REQUIRED TASK: Copy out the rows below, changing every "checkbox" to "check box" and leaving everything else unchanged.

==*==

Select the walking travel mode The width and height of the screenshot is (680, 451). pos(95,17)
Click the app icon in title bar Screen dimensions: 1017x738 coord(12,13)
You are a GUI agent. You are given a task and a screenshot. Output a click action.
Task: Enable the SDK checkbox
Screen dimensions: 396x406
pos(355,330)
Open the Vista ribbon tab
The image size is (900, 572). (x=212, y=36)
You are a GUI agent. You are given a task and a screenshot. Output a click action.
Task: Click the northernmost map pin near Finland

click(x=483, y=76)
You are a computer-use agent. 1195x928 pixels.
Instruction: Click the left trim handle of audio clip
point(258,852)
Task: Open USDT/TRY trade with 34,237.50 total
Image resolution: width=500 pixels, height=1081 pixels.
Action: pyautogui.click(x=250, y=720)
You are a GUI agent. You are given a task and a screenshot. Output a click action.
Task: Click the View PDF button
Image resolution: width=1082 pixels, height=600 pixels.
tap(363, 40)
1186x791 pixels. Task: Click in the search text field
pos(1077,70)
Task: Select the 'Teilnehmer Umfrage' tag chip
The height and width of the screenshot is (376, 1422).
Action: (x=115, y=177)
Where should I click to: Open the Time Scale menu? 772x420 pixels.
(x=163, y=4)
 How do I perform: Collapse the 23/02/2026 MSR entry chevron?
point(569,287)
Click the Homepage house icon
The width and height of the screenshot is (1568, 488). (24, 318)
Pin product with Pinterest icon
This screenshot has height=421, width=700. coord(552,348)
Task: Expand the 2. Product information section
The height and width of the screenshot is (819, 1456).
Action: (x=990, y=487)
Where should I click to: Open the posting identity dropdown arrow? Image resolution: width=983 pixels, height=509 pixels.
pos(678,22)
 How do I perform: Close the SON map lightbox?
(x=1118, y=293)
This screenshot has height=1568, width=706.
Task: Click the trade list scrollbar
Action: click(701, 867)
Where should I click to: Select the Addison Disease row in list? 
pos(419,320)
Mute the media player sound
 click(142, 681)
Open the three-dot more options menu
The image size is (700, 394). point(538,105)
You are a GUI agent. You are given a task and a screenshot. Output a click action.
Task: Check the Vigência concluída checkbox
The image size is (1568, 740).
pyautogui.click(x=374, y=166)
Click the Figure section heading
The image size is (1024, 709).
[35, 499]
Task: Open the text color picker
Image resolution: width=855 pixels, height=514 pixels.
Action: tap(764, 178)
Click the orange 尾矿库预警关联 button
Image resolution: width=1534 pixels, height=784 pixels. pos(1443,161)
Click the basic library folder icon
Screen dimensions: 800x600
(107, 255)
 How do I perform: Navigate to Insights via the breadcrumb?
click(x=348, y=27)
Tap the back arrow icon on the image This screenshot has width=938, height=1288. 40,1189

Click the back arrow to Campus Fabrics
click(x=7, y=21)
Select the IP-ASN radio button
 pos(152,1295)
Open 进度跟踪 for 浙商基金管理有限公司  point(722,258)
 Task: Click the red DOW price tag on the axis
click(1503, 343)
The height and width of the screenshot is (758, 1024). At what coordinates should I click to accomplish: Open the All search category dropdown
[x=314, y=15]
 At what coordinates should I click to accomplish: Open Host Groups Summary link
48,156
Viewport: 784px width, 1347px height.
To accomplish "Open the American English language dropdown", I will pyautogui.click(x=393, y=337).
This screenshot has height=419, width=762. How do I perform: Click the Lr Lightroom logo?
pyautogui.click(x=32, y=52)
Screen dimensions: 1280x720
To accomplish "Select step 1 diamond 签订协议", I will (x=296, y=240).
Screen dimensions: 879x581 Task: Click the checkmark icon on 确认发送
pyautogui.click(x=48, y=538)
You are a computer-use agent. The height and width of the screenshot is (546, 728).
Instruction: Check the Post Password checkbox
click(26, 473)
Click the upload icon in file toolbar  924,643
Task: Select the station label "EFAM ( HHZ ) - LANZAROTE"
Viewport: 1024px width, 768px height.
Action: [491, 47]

==*==

SOLUTION FOR THIS TASK:
Select the walking travel mode The width and height of the screenshot is (680, 451). pos(95,17)
Click the app icon in title bar Screen dimensions: 1017x738 coord(12,13)
You are a GUI agent. You are given a task and a screenshot. Output a click action.
Task: Enable the SDK check box
Screen dimensions: 396x406
pos(355,330)
Open the Vista ribbon tab
The image size is (900, 572). (x=212, y=36)
You are a GUI agent. You are given a task and a screenshot. Output a click action.
Task: Click the northernmost map pin near Finland

click(x=483, y=76)
You are a computer-use agent. 1195x928 pixels.
Instruction: Click the left trim handle of audio clip
point(258,852)
Task: Open USDT/TRY trade with 34,237.50 total
Image resolution: width=500 pixels, height=1081 pixels.
Action: pyautogui.click(x=250, y=720)
You are a GUI agent. You are given a task and a screenshot. Output a click action.
Task: Click the View PDF button
Image resolution: width=1082 pixels, height=600 pixels.
tap(363, 40)
1186x791 pixels. Task: Click in the search text field
pos(1077,70)
Task: Select the 'Teilnehmer Umfrage' tag chip
The height and width of the screenshot is (376, 1422).
Action: (x=115, y=177)
Where should I click to: Open the Time Scale menu? 772x420 pixels.
(x=163, y=4)
 How do I perform: Collapse the 23/02/2026 MSR entry chevron?
point(569,287)
Click the Homepage house icon
The width and height of the screenshot is (1568, 488). (24, 318)
Pin product with Pinterest icon
This screenshot has height=421, width=700. coord(552,348)
Task: Expand the 2. Product information section
The height and width of the screenshot is (819, 1456).
Action: (x=990, y=487)
Where should I click to: Open the posting identity dropdown arrow? Image resolution: width=983 pixels, height=509 pixels.
pos(678,22)
 How do I perform: Close the SON map lightbox?
(x=1118, y=293)
This screenshot has height=1568, width=706.
Task: Click the trade list scrollbar
Action: click(701, 867)
Where should I click to: Select the Addison Disease row in list? 
pos(419,320)
Mute the media player sound
 click(142, 681)
Open the three-dot more options menu
The image size is (700, 394). point(538,105)
You are a GUI agent. You are given a task and a screenshot. Output a click action.
Task: Check the Vigência concluída check box
The image size is (1568, 740).
pyautogui.click(x=374, y=166)
Click the Figure section heading
The image size is (1024, 709).
[35, 499]
Task: Open the text color picker
Image resolution: width=855 pixels, height=514 pixels.
Action: tap(764, 178)
Click the orange 尾矿库预警关联 button
Image resolution: width=1534 pixels, height=784 pixels. pos(1443,161)
Click the basic library folder icon
Screen dimensions: 800x600
(107, 255)
 How do I perform: Navigate to Insights via the breadcrumb?
click(x=348, y=27)
Tap the back arrow icon on the image This screenshot has width=938, height=1288. 40,1189

Click the back arrow to Campus Fabrics
click(x=7, y=21)
Select the IP-ASN radio button
 pos(152,1295)
Open 进度跟踪 for 浙商基金管理有限公司  point(722,258)
 Task: Click the red DOW price tag on the axis
click(1503, 343)
The height and width of the screenshot is (758, 1024). At what coordinates should I click to accomplish: Open the All search category dropdown
[x=314, y=15]
 At what coordinates should I click to accomplish: Open Host Groups Summary link
48,156
Viewport: 784px width, 1347px height.
To accomplish "Open the American English language dropdown", I will pyautogui.click(x=393, y=337).
This screenshot has height=419, width=762. How do I perform: Click the Lr Lightroom logo?
pyautogui.click(x=32, y=52)
Screen dimensions: 1280x720
To accomplish "Select step 1 diamond 签订协议", I will (x=296, y=240).
Screen dimensions: 879x581 Task: Click the checkmark icon on 确认发送
pyautogui.click(x=48, y=538)
You are a computer-use agent. The height and width of the screenshot is (546, 728).
Instruction: Check the Post Password check box
click(26, 473)
Click the upload icon in file toolbar  924,643
Task: Select the station label "EFAM ( HHZ ) - LANZAROTE"
Viewport: 1024px width, 768px height.
Action: [491, 47]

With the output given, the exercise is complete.